Двадцатые и начало тридцатых годов порождали невероятное изобилие фреймов – разных способов видеть мир. В Париже les années folles (сумасшедшие годы) были свидетелями, как Игорь Стравинский заново создает музыку как таковую, Пабло Пикассо изобретает новую живопись, Джеймс Джойс дает новую интерпретацию литературе, а Ле Корбюзье выстраивает новое представление об архитектуре – и ни один из этих людей не был французом. В Америке в «ревущие двадцатые» появились «флэпперы» – женщины, которые танцевали, пили и курили, сознательно посягая на приемлемые тогда нормы поведения.

«Всюду была атмосфера затянувшегося дебоша, – писал один литературный критик. – Оркестры играли слишком быстро». Это был кипящий котел политических, социальных, экономических и творческих идей. Капитализм, коммунизм и фашизм переплетались. Пацифизм и милитаризм боролись за превосходство. Кубизм и сюрреализм, ультраизм и минимализм, антисемитизм и нацизм. Все это испытывало столкновения, притяжение, отторжение, трансформацию.

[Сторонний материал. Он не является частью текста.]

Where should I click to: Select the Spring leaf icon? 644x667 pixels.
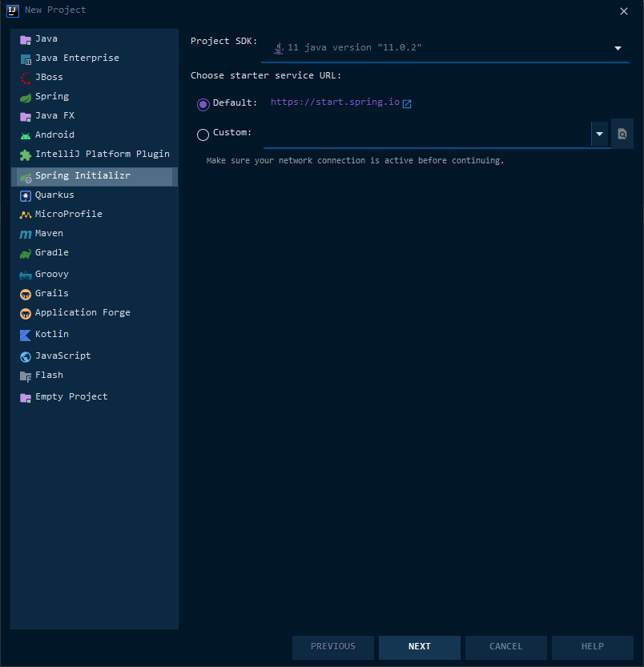point(26,97)
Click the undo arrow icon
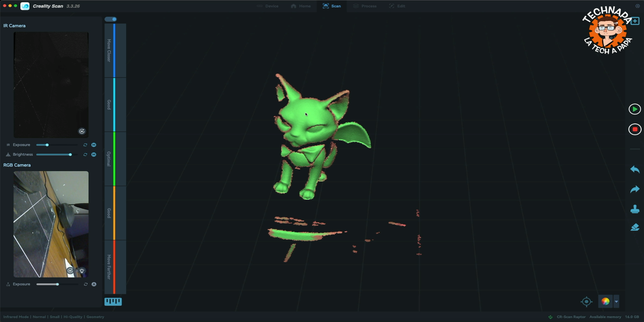 [x=635, y=170]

Но широкий спектр идей начал медленно сужаться. Это происходило постепенно, поначалу едва ощутимо, как ржавчина. Отчасти это было запланировано, как результат роста армий экстремистов. Отчасти случайным, по крайней мере непреднамеренным, поскольку люди смотрели на происходящее и попросту надеялись на лучшее. Там, где раньше процветало многообразие фреймов, теперь их ликвидировали, душили. Ученых ставили рабочими на конвейер. «Дегенеративное» искусство исчезало со стен музеев. Учителя, журналисты и бизнесмены призывались служить и восхвалять доминирующую ментальную модель, вместо того чтобы процветать в среде плюрализма фреймов.

Пала тьма. Молодые люди, соединенные в военизированные формирования, ежедневно совершали на улицах акты варварства. Гитлер, Муссолини и Сталин сажали несогласных в тюрьмы, расстреливали политических противников и их семьи. Когнитивное вторжение стало физическим. Четырнадцатилетняя девочка из Польши закончила дневник в 1943 году следующим образом: «Я забыла сказать самое главное. Я видела, как солдат вырвал младенца, которому было всего несколько месяцев, из рук матери, и ударил его головой о столб. Его мозг забрызгал дерево. Мать сошла с ума».

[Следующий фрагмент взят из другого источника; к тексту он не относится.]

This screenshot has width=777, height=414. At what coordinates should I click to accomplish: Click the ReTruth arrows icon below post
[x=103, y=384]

Двигатель индустриализации приспособили к тому, чтобы вращать колеса машины для убийства миллионов – от товарного вагона до газовой камеры и крематория. Война началась с кавалерией и артиллерией на конной тяге, а завершилась бомбардировками, создававшими огненный смерч, и атомной бомбой. К моменту ее окончания человечество успело причинить себе невообразимые страдания.

Единственно верный фрейм

Угнетение многолико. За фасадом из насилия, подогнанных под нужды угнетателя социальных учреждений, ненависти, несправедливости лежат менее заметные ограничения. Они стесняют свободу осуществлять фрейминг, подходить к миру со своей меркой и изобретать то, что может отличаться. Они неочевидны сами по себе, заметны только их последствия. Когнитивное угнетение оставляет пустоту; его наличие определяют по отсутствию, а не по присутствию. Когда общества ограничивают разнообразие ментальных моделей, когда отрицают законность существования альтернативных фреймов, страдают не только отдельные люди – невидимый ущерб терпит человечество в целом.

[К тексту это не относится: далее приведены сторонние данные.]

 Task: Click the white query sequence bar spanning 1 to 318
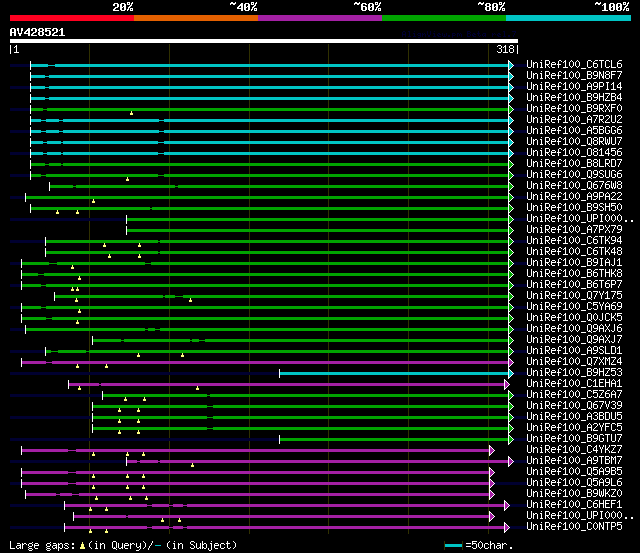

Такое произошло во время подъема фашизма и коммунизма в 1930-е и 1940-е в Европе. Это было характерной чертой Культурной революции в Китае в 1960-е и 1970-е. Его проявления были видны на «полях смерти» в Камбодже и в геноциде в Руанде. И оно не всегда заканчивается внешним насилием. Искажение человеческого восприятия реальности не так ужасающе, но оно не менее неправильно. Именно оно было характерной чертой «Красной угрозы» в США – слушаний Маккарти в 1950-е годы, когда профессоров, писателей, голливудских продюсеров вызывали в Конгресс, чтобы расспросить о возможном наличии у них коммунистических симпатий. Это происходит сегодня со студентами университетов и политиками Восточной Европы – не давать людям высказывать взгляды, или слышать их, или ассоциировать друг с другом.

Мы используем ментальные модели, чтобы осмыслять окружающую реальность и взаимодействовать с ней, и таким образом выбор и приложение фрейма – наш самый мощный инструмент. Обладающий богатым арсеналом ум улучшает результаты фрейминга на уровне личности, обладающая разнообразием команда улучшает качество решений. Аналогичный выигрыш от использования многих фреймов имеет место и на уровне общества и человечества в целом. Как индивиды выигрывают от разнообразия, так и общество выигрывает от плюрализма. Причина здесь скорее прагматическая, чем моральная: открытость и терпимость к большому количеству разнообразных фреймов повышают шансы на прогресс общества.

Идея плюрализма фреймов очевидна в сфере экономики. Суть рыночной экономики заключается в том, что ее участники могут взаимодействовать и координировать свои действия так, как им самим представляется наилучшим. Каждый располагает своими отличными друг от друга фреймами для принятия решений, чтобы конкурировать, сотрудничать и осуществлять сделки. (Когда философ-этик Адам Смит говорил о «свободном и открытом рынке», он имел в виду свободу от препятствующих этому обстоятельств, например, необоснованных налогов, введенных из корыстных интересов пошлин и несправедливой выручки рантье, но это относилось и к свободе от ограничений на ментальные модели.) Демократия, при которой люди могут выбирать себе руководителей и законы, разрешает открытую конкуренцию за руководящие посты и свободу осуществлять фрейминг.

В социальной сфере плюрализм противоположен конформизму. Он принимает различия вместо того, чтобы пытаться свести их к единству и однообразию. Собрав все цвета радуги в один луч, мы получим белый свет. Плюрализм же ценит сохранение оттенков, он стремится к разноцветному, а не бесцветному. Общество, открытое и толерантное к мириаду фреймов, выгоднее для всех его членов.

Плюрализм – не цель, а средство. Цель – это общество, которое поддерживает людей, из которых состоит, защищает их права и свободы как физические, так и когнитивные. Свобода осуществлять фрейминг возвышает человеческое достоинство, но ее сила заключена в результатах: она повышает качество решений в тех случаях, когда ставки высоки, причем не для отдельных людей, а для общества в целом. Цель плюрализма на уровне общества не в том, чтобы выбрать фрейм из доступного ассортимента и оставить в конечном счете только его. Наоборот, цель в том, чтобы дать возможность большому количеству разнообразных фреймов сосуществовать и быть применяемыми одновременно. Это создает среду, в которой одновременно могут успешно осуществлять фрейминг как отдельные люди, так и организации.